Source information →

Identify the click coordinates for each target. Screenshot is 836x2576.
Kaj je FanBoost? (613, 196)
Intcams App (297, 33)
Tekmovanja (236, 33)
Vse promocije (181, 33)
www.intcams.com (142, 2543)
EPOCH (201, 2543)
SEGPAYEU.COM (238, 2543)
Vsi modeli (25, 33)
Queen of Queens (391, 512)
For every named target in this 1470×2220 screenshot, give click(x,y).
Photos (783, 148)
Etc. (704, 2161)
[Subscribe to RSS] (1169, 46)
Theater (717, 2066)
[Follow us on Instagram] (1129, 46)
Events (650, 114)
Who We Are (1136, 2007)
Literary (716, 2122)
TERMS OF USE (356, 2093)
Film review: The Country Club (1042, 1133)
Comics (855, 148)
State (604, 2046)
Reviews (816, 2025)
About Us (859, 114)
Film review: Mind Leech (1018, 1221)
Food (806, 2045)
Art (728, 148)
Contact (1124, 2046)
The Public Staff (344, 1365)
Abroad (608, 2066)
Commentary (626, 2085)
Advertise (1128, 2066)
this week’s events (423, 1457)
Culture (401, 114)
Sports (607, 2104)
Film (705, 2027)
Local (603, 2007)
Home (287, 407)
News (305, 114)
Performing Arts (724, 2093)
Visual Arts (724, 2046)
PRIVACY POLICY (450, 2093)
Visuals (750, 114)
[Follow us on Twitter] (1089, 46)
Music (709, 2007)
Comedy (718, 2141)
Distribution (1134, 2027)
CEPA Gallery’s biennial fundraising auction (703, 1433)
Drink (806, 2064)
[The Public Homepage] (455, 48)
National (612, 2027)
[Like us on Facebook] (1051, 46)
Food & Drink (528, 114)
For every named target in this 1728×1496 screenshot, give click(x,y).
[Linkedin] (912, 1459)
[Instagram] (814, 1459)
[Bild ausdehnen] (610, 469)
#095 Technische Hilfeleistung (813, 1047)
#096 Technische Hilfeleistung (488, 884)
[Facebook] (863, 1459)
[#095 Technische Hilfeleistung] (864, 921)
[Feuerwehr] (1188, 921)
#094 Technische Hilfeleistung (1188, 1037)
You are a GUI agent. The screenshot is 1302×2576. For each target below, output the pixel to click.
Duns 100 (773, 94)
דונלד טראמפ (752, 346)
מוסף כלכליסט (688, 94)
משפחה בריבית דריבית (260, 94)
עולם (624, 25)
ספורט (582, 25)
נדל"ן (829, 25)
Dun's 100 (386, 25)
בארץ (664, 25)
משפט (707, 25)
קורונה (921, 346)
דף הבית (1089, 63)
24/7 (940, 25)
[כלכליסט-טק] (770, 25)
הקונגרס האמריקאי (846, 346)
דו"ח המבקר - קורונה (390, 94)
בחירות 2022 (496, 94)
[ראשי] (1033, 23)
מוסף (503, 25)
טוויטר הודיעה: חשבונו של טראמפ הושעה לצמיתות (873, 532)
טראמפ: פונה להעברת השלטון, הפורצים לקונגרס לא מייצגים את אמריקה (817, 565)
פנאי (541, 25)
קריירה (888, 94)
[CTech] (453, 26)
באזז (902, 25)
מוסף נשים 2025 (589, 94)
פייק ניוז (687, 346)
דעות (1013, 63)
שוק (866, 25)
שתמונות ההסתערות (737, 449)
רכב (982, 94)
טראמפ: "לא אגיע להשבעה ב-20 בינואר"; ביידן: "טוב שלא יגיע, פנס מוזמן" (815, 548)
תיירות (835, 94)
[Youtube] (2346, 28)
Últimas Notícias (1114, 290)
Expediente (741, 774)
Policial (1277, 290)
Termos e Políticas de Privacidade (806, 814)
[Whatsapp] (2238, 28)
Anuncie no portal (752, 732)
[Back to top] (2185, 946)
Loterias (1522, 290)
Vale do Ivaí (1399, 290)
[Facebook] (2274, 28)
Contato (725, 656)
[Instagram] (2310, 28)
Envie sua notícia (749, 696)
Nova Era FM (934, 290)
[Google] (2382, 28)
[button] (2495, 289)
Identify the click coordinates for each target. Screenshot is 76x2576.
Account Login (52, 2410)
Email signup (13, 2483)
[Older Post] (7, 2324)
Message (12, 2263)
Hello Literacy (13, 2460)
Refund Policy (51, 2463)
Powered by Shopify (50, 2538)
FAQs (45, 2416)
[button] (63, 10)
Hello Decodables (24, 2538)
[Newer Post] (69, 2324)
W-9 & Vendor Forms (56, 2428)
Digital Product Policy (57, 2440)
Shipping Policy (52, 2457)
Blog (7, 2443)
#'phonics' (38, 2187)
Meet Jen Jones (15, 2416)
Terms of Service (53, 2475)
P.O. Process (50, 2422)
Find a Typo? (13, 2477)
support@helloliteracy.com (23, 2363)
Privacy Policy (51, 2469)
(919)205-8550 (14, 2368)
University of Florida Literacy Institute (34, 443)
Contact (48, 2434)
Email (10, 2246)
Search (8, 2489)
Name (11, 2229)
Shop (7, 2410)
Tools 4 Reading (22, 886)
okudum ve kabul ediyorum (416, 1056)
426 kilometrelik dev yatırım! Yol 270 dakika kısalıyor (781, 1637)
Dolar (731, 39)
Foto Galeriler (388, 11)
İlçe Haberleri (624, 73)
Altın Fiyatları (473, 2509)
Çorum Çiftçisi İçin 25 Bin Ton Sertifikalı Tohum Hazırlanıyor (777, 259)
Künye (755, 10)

Description of the task → The material is to be transcribed once more, exactly and completely.

Answer to this task →
Identify the click coordinates for each target. Screenshot is 836x2576.
Kaj je FanBoost? (613, 196)
Intcams App (297, 33)
Tekmovanja (236, 33)
Vse promocije (181, 33)
www.intcams.com (142, 2543)
EPOCH (201, 2543)
SEGPAYEU.COM (238, 2543)
Vsi modeli (25, 33)
Queen of Queens (391, 512)
For every named target in this 1470×2220 screenshot, give click(x,y).
Photos (783, 148)
Etc. (704, 2161)
[Subscribe to RSS] (1169, 46)
Theater (717, 2066)
[Follow us on Instagram] (1129, 46)
Events (650, 114)
Who We Are (1136, 2007)
Literary (716, 2122)
TERMS OF USE (356, 2093)
Film review: The Country Club (1042, 1133)
Comics (855, 148)
State (604, 2046)
Reviews (816, 2025)
About Us (859, 114)
Film review: Mind Leech (1018, 1221)
Food (806, 2045)
Art (728, 148)
Contact (1124, 2046)
The Public Staff (344, 1365)
Abroad (608, 2066)
Commentary (626, 2085)
Advertise (1128, 2066)
this week’s events (423, 1457)
Culture (401, 114)
Sports (607, 2104)
Film (705, 2027)
Local (603, 2007)
Home (287, 407)
News (305, 114)
Performing Arts (724, 2093)
Visual Arts (724, 2046)
PRIVACY POLICY (450, 2093)
Visuals (750, 114)
[Follow us on Twitter] (1089, 46)
Music (709, 2007)
Comedy (718, 2141)
Distribution (1134, 2027)
CEPA Gallery’s biennial fundraising auction (703, 1433)
Drink (806, 2064)
[The Public Homepage] (455, 48)
National (612, 2027)
[Like us on Facebook] (1051, 46)
Food & Drink (528, 114)
For every named target in this 1728×1496 screenshot, give click(x,y).
[Linkedin] (912, 1459)
[Instagram] (814, 1459)
[Bild ausdehnen] (610, 469)
#095 Technische Hilfeleistung (813, 1047)
#096 Technische Hilfeleistung (488, 884)
[Facebook] (863, 1459)
[#095 Technische Hilfeleistung] (864, 921)
[Feuerwehr] (1188, 921)
#094 Technische Hilfeleistung (1188, 1037)
You are a GUI agent. The screenshot is 1302×2576. For each target below, output the pixel to click.
Duns 100 (773, 94)
דונלד טראמפ (752, 346)
מוסף כלכליסט (688, 94)
משפחה בריבית דריבית (260, 94)
עולם (624, 25)
ספורט (582, 25)
נדל"ן (829, 25)
Dun's 100 (386, 25)
בארץ (664, 25)
משפט (707, 25)
קורונה (921, 346)
דף הבית (1089, 63)
24/7 (940, 25)
[כלכליסט-טק] (770, 25)
הקונגרס האמריקאי (846, 346)
דו"ח המבקר - קורונה (390, 94)
בחירות 2022 (496, 94)
[ראשי] (1033, 23)
מוסף (503, 25)
טוויטר הודיעה: חשבונו של טראמפ הושעה לצמיתות (873, 532)
טראמפ: פונה להעברת השלטון, הפורצים לקונגרס לא מייצגים את אמריקה (817, 565)
פנאי (541, 25)
קריירה (888, 94)
[CTech] (453, 26)
באזז (902, 25)
מוסף נשים 2025 (589, 94)
פייק ניוז (687, 346)
דעות (1013, 63)
שוק (866, 25)
שתמונות ההסתערות (737, 449)
רכב (982, 94)
טראמפ: "לא אגיע להשבעה ב-20 בינואר"; ביידן: "טוב שלא יגיע, פנס מוזמן" (815, 548)
תיירות (835, 94)
[Youtube] (2346, 28)
Últimas Notícias (1114, 290)
Expediente (741, 774)
Policial (1277, 290)
Termos e Políticas de Privacidade (806, 814)
[Whatsapp] (2238, 28)
Anuncie no portal (752, 732)
[Back to top] (2185, 946)
Loterias (1522, 290)
Vale do Ivaí (1399, 290)
[Facebook] (2274, 28)
Contato (725, 656)
[Instagram] (2310, 28)
Envie sua notícia (749, 696)
Nova Era FM (934, 290)
[Google] (2382, 28)
[button] (2495, 289)
Identify the click coordinates for each target. Screenshot is 76x2576.
Account Login (52, 2410)
Email signup (13, 2483)
[Older Post] (7, 2324)
Message (12, 2263)
Hello Literacy (13, 2460)
Refund Policy (51, 2463)
Powered by Shopify (50, 2538)
FAQs (45, 2416)
[button] (63, 10)
Hello Decodables (24, 2538)
[Newer Post] (69, 2324)
W-9 & Vendor Forms (56, 2428)
Digital Product Policy (57, 2440)
Shipping Policy (52, 2457)
Blog (7, 2443)
#'phonics' (38, 2187)
Meet Jen Jones (15, 2416)
Terms of Service (53, 2475)
P.O. Process (50, 2422)
Find a Typo? (13, 2477)
support@helloliteracy.com (23, 2363)
Privacy Policy (51, 2469)
(919)205-8550 (14, 2368)
University of Florida Literacy Institute (34, 443)
Contact (48, 2434)
Email (10, 2246)
Search (8, 2489)
Name (11, 2229)
Shop (7, 2410)
Tools 4 Reading (22, 886)
okudum ve kabul ediyorum (416, 1056)
426 kilometrelik dev yatırım! Yol 270 dakika kısalıyor (781, 1637)
Dolar (731, 39)
Foto Galeriler (388, 11)
İlçe Haberleri (624, 73)
Altın Fiyatları (473, 2509)
Çorum Çiftçisi İçin 25 Bin Ton Sertifikalı Tohum Hazırlanıyor (777, 259)
Künye (755, 10)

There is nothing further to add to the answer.